Die Aktivisten, die Rene Petschs Einladung zum ersten gemeinsamen Kochen und Essen gefolgt sind, gehören zur noch jungen „Food-Sharing“Szene, die sich den Kampf gegen die gigantische Lebensmittelsverschwendung in Deutschland auf die Fahnen geschrieben hat. Jeder Einwohner schmeißt nämlich Jahr für Jahr durchschnittlich 82 Kilogramm noch essbare Speisen weg. Ein Schaden von insgesamt 22 Milliarden Euro. Mehrere Millionen Tonnen an vermeidbaren Verlusten gehen zusätzlich auf das Konto von Einzelhandel und Gastronomie.

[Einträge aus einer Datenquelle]
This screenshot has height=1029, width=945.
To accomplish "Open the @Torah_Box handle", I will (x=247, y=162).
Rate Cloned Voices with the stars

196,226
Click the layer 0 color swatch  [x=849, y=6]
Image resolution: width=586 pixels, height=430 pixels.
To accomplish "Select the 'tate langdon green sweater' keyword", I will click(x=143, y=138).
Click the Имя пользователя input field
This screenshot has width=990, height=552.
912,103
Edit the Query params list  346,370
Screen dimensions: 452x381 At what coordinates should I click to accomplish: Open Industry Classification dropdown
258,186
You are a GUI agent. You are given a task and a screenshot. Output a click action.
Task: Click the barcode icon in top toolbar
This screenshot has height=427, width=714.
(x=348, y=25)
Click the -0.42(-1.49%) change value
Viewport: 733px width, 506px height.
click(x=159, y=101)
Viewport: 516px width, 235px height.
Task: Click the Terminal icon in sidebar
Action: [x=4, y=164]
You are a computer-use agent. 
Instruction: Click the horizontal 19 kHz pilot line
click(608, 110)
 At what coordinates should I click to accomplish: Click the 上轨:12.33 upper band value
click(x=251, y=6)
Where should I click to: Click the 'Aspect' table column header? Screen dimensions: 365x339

▶ [Aufgaben]:
A. Wiederholen Sie aus dem Text über Lebensmittelverschwendung wörtlich den Abschnitt, der bei den Worten „Die Aktivisten, die“ beginnt und nach den Worten „Einzelhandel und Gastronomie.“ endet.
B. Stimmen die folgenden Aussagen mit dem Text über Lebensmittelverschwendung überein? Antworten Sie jeweils mit Ja oder Nein und zitieren Sie die entscheidenden Worte des Textes.
(i) Im Durchschnitt wirft jeder Einwohner jährlich 82 Kilogramm noch essbarer Speisen weg.
(ii) Die Food-Sharing-Szene besteht schon seit vielen Jahrzehnten.
(iii) Einzelhandel und Gastronomie verursachen zusätzlich mehrere Millionen Tonnen vermeidbarer Verluste.
C. Führen Sie den Text über Lebensmittelverschwendung im Anschluss an seinen letzten Satz weiter.

▶ [Lösungen]:
A.
Die Aktivisten, die Rene Petschs Einladung zum ersten gemeinsamen Kochen und Essen gefolgt sind, gehören zur noch jungen „Food-Sharing“Szene, die sich den Kampf gegen die gigantische Lebensmittelsverschwendung in Deutschland auf die Fahnen geschrieben hat. Jeder Einwohner schmeißt nämlich Jahr für Jahr durchschnittlich 82 Kilogramm noch essbare Speisen weg. Ein Schaden von insgesamt 22 Milliarden Euro. Mehrere Millionen Tonnen an vermeidbaren Verlusten gehen zusätzlich auf das Konto von Einzelhandel und Gastronomie.

B.
(i) Ja: „Jeder Einwohner schmeißt nämlich Jahr für Jahr durchschnittlich 82 Kilogramm noch essbare Speisen weg.“
(ii) Nein: „zur noch jungen“
(iii) Ja: „Mehrere Millionen Tonnen an vermeidbaren Verlusten gehen zusätzlich auf das Konto von Einzelhandel und Gastronomie.“

C.
So viel wie möglich von diesem Essen zu retten ist für „Food-Sharer“ wie Petsch nicht nur mit Blick auf Millionen hungernder Menschen in Afrika und anderen Teilen der Welt eine ethische und moralische Verpflichtung. Auch im reichen Europa können sich laut Bericht des Internationalen Roten Kreuzes 43 Millionen Menschen nicht mehr mit eigenen Mitteln versorgen und sind zum Überleben auf Suppenküchen oder Lebensmittelspenden angewiesen.

Vor diesem Hintergrund erscheint es geradezu wahnwitzig, was gleichzeitig so alles auf dem Müll landet, berichten die Nürnberger „Food-Sharing“-Pioniere. Die Kartoffeln, die Brigitte Adelmann mitgebracht hat, bekam sie beispielsweise erntefrisch vom Bauern: „Sie haben nicht die richtige Größe und Form und werden deswegen vom Einzelhandel nicht abgenommen“, erläutert die 57-Jährige.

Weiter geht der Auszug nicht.